# DIRECTIVE
Edit everything from the line containing "Given: Switch to the Events.php editor tab" down to the end of the listing, changing "gear icon" to "settings icon" and keeping the rest unchanged.
+++ INPUT FOR THIS TASK +++
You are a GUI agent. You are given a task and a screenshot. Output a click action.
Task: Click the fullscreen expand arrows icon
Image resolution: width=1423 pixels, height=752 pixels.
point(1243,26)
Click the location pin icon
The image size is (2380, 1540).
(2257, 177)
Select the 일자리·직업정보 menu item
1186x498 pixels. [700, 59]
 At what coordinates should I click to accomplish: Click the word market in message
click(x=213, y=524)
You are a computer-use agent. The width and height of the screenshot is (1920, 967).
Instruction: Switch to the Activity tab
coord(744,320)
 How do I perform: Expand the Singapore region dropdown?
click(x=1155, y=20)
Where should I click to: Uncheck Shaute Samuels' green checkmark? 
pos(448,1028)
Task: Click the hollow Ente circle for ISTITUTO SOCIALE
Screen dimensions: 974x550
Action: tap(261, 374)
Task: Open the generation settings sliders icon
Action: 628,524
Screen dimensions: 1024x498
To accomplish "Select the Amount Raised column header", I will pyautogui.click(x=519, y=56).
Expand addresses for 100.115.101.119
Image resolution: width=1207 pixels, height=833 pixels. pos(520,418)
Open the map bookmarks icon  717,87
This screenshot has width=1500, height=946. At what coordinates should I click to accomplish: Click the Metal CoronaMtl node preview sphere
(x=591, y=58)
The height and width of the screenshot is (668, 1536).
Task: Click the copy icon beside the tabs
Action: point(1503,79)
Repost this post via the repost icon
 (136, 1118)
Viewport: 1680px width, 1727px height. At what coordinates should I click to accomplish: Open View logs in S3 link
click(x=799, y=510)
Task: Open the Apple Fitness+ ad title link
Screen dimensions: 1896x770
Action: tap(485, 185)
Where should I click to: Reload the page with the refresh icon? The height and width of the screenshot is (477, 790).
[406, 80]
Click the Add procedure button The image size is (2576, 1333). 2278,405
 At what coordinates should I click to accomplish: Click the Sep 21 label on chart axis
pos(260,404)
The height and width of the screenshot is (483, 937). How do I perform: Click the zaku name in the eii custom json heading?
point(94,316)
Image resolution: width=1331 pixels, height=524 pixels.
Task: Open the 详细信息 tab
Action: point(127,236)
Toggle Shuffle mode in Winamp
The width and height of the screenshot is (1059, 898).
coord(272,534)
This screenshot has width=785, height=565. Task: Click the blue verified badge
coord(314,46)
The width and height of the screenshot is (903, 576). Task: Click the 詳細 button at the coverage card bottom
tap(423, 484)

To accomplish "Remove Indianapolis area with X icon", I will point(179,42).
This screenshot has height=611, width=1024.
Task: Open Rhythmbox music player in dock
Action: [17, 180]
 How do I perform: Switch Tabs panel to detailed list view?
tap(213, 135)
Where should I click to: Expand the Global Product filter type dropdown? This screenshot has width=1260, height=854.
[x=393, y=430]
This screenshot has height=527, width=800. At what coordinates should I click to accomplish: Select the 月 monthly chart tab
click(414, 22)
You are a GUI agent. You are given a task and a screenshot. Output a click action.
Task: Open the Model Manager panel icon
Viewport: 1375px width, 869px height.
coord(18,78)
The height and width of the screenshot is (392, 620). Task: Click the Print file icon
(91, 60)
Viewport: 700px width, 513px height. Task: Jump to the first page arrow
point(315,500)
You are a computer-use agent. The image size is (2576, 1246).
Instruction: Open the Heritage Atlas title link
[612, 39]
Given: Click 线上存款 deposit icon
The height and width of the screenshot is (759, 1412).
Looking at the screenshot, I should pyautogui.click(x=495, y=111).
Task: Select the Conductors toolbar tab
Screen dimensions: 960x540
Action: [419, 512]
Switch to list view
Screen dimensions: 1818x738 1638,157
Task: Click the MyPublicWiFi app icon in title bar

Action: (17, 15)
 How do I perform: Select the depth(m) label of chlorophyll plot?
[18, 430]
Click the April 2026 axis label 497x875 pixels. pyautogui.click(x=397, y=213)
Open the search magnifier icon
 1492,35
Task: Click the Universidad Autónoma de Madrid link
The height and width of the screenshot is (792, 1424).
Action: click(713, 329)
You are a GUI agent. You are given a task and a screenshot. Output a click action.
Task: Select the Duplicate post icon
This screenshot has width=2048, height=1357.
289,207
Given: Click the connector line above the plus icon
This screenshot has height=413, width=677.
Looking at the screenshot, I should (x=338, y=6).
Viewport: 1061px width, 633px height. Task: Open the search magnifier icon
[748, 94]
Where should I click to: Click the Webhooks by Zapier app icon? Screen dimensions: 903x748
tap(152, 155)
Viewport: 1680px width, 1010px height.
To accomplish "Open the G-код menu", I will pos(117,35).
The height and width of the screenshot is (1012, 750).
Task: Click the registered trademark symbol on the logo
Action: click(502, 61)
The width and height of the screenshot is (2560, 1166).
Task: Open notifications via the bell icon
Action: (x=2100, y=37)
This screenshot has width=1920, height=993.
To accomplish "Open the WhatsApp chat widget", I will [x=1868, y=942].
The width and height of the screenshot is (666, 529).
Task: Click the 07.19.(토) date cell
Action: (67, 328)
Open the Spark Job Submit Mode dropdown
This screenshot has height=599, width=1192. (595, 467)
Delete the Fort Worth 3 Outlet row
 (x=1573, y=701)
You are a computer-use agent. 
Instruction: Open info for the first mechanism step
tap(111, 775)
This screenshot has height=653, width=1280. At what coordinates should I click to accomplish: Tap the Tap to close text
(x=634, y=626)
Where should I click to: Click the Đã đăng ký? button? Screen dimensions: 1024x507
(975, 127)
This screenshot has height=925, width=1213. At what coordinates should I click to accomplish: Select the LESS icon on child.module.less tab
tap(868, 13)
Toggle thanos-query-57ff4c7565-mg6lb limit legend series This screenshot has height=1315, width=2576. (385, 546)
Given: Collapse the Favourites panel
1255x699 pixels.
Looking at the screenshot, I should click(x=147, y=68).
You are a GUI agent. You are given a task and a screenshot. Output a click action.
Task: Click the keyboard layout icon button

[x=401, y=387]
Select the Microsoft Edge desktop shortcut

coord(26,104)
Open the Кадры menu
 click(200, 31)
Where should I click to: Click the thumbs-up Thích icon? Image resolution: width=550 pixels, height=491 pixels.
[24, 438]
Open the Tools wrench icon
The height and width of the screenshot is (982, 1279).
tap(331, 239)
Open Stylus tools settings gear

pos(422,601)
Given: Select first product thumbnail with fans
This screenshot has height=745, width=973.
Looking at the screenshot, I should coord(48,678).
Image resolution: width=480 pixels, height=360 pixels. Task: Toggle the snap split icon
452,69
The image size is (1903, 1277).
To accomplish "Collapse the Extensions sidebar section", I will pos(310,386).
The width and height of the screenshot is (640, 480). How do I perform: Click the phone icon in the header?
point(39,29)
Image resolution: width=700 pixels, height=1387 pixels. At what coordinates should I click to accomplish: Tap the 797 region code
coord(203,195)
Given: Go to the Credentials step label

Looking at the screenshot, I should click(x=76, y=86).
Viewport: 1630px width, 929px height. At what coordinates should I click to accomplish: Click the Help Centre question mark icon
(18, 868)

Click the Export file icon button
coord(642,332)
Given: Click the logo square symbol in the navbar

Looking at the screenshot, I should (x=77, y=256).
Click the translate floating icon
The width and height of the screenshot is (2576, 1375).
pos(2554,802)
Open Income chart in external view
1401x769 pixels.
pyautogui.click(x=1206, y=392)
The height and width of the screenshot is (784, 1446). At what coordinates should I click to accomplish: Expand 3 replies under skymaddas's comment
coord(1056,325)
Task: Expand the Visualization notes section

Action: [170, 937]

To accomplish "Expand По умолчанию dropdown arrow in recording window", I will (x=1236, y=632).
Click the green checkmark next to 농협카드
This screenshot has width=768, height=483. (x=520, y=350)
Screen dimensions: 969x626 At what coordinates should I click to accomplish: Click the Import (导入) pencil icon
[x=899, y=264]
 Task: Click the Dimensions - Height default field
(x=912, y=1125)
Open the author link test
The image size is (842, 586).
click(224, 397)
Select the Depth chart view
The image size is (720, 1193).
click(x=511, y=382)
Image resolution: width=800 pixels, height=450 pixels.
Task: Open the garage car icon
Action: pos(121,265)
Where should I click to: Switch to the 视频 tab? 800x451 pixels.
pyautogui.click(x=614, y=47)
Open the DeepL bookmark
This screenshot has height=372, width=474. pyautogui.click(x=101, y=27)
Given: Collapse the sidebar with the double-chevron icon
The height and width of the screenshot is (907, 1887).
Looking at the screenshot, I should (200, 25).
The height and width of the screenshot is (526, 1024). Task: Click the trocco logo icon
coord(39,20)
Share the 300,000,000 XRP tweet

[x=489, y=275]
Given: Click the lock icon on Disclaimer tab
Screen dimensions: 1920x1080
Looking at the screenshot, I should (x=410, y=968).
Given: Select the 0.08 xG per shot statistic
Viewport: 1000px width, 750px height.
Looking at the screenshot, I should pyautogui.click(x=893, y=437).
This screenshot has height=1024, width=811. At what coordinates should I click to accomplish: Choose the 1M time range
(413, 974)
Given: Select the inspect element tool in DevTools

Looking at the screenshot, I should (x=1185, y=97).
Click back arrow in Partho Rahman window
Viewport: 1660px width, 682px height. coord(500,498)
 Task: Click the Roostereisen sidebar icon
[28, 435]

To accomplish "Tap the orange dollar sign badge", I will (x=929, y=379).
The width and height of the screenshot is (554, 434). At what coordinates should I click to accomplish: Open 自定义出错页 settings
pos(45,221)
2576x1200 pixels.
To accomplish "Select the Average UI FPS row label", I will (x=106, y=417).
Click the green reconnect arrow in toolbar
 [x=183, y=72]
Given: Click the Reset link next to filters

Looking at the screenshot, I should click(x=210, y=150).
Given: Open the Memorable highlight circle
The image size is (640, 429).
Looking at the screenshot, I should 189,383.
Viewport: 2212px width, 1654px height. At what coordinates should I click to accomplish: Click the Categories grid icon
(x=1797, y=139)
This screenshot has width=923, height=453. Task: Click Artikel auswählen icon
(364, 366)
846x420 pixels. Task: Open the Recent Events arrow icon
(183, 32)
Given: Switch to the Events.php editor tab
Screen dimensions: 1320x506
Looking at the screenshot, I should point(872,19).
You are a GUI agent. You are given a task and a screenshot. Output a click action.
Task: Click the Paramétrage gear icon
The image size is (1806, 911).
+++
# TASK RESULT
Given: Switch to the Events.php editor tab
Screen dimensions: 1320x506
Looking at the screenshot, I should point(872,19).
You are a GUI agent. You are given a task and a screenshot. Output a click action.
Task: Click the Paramétrage settings icon
The image size is (1806, 911).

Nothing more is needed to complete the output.